Aucune allergie n’a diminuée. Celles qui se sont le plus propagées sont les allergies respiratoires à cause du pollen et de la pollution. Les allergiques alimentaires sont également plus nombreux, et d’une manière générale on estime que les allergies toucheront 50% de la population en 2050.

On a coutume de penser que seuls les enfants et les jeunes adultes sont concernés. Existe-t-il des populations plus fragiles que d'autres ? 

L’allergie est d’abord le résultat d’une prédisposition allergique, mais peut aussi survenir en cas d’exposition intense aux allergènes. Par exemple, dans ma région, le principal allergène est le pollen de cyprès qui est d’une agressivité redoutable, d’autant plus lorsqu’elle est combinée à des particules de diesel, et touche même des populations âgées qui n’ont jamais été allergiques. Toutes les populations sont touchées.

Quels environnements sont les plus propices à nous rendre allergique ?

Le comportement de la mère va influencer le terrain favorable aux allergies dès l’utérus. L’épigénétique nous montre que les gènes s’adaptent, et voient leurs expressions modifiées si par exemple la mère fume. Si cet enfant a lui même un enfant, et même s’il n’a pas fumé, il transmettra malgré lui la prédisposition génétique aux allergies respiratoires à ses enfants. Ce phénomène explique l’essor ahurissant du nombre d’allergiques décrit dans le rapport de l’OMS.

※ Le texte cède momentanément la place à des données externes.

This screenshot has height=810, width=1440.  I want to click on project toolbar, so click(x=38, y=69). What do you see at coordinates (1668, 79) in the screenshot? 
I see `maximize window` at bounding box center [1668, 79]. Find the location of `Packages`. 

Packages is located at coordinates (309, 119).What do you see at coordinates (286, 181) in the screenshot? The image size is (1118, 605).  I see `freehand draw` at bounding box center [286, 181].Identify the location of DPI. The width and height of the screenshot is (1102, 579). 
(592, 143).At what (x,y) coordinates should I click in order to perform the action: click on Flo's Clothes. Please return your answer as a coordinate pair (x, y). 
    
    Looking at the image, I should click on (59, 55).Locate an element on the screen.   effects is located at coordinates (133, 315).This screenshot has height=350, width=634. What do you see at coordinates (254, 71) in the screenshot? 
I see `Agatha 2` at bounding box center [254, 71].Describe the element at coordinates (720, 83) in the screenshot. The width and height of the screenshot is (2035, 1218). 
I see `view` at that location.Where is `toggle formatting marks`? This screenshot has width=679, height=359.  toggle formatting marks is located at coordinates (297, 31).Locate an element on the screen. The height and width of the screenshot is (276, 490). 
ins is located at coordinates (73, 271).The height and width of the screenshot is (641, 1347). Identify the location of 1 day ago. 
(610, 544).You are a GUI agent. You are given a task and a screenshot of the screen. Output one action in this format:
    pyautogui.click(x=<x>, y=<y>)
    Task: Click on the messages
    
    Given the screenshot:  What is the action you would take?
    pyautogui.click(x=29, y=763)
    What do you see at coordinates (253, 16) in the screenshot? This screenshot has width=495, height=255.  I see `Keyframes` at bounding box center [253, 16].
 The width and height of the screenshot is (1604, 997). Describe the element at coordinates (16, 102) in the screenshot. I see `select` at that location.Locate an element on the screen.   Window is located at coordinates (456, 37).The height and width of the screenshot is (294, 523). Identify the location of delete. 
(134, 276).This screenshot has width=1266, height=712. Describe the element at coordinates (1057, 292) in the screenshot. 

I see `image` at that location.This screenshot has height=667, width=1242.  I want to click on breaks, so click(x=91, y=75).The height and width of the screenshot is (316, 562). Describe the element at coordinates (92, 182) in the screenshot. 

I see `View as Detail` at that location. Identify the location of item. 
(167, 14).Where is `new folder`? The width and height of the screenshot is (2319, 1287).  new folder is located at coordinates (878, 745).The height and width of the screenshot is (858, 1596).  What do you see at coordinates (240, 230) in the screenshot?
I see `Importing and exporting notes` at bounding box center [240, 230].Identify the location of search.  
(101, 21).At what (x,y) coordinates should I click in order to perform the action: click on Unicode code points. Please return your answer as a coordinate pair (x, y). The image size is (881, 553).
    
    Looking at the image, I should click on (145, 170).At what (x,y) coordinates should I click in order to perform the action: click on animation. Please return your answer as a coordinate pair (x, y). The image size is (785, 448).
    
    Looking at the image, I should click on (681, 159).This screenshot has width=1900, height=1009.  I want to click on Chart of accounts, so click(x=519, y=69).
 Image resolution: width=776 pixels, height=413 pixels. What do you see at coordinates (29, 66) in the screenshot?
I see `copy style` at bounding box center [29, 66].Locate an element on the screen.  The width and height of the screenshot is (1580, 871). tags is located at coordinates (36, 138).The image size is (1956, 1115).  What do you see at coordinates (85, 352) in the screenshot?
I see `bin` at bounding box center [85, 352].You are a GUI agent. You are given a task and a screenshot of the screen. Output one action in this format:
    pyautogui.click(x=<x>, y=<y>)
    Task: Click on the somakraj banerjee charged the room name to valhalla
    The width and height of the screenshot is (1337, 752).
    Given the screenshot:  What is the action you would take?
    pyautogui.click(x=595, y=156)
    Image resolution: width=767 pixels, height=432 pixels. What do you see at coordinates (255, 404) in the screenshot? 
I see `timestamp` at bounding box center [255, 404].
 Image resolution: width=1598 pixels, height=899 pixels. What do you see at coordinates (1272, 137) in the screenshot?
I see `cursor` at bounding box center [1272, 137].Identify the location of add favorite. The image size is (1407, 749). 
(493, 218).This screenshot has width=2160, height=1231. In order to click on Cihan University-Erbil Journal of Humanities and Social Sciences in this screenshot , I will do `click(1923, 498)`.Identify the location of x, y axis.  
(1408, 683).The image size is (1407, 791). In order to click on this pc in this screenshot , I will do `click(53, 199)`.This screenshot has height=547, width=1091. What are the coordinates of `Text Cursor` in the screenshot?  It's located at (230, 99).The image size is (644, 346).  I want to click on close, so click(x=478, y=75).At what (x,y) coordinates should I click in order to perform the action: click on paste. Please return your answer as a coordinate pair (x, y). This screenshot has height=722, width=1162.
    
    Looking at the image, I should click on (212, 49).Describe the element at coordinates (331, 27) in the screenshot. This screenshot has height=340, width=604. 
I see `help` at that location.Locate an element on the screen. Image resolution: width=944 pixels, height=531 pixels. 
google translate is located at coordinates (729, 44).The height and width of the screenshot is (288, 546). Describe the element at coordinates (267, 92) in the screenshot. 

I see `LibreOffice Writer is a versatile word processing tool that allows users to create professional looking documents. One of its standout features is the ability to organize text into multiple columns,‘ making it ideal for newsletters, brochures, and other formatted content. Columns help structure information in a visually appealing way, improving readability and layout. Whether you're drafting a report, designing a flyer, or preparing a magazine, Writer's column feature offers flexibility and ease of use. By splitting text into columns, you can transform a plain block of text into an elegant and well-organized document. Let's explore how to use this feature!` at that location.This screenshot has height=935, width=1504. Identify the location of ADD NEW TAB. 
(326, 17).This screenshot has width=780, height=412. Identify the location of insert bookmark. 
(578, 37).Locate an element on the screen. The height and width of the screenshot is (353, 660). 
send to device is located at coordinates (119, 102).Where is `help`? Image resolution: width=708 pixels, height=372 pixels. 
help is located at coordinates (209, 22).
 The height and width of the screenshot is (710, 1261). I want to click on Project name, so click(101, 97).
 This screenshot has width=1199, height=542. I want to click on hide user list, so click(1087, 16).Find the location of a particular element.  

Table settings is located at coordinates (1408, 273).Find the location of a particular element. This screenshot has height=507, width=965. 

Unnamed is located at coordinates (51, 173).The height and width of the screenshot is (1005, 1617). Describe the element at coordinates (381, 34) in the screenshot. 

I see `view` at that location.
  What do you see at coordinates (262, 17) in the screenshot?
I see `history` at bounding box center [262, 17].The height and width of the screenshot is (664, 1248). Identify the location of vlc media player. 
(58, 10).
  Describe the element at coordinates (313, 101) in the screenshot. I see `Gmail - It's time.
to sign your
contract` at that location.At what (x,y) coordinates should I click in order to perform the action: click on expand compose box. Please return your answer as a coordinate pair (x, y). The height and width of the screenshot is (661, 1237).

Depuis dix ans qu’on essaye de prévenir l’apparition des allergies, on s’aperçoit que l’assainissement du mode de vie des mères enceintes ne changeait rien, les régimes particuliers aux enfants ne changeaient rien, et on s’est rendu compte qu’à titre individuel on ne pouvait pas diminuer notablement le nombre d’allergiques, du fait du phénomène d’epigénétique. Mais ce dernier pourrait inverser également la tendance, et cela ne se fera qu’en diminuant la pollution de nos environnements

Comment prévenir les générations futures des allergies ?
Les prochaines générations seront sacrifiées. Il faudra que la recherche se porte sur les allergies alimentaires qui sont un accélérateur de l’apparition des autres allergies, et qui n’existaient pas il y a cinquante ans. Elles sont aussi beaucoup plus sévères. Il y a par exemple des cellules du tube digestif qui aident à la tolérance des aliments, et qui sont très actives entre 4 et 6 mois après la naissance. Cette découverte va à l’opposé de ce qu’on pensait avant, et permettra d’améliorer la tolérance alimentaire des générations futures. D’une manière générale, il y a beaucoup de choses qu’on faisait avant contre l’apparition des allergies et qui sont finalement inutiles. On sait aujourd’hui que les parents en attente d’un enfant n’ont pas besoin d’égorger leur chat, il leur suffira juste de bien ventiler leur maison.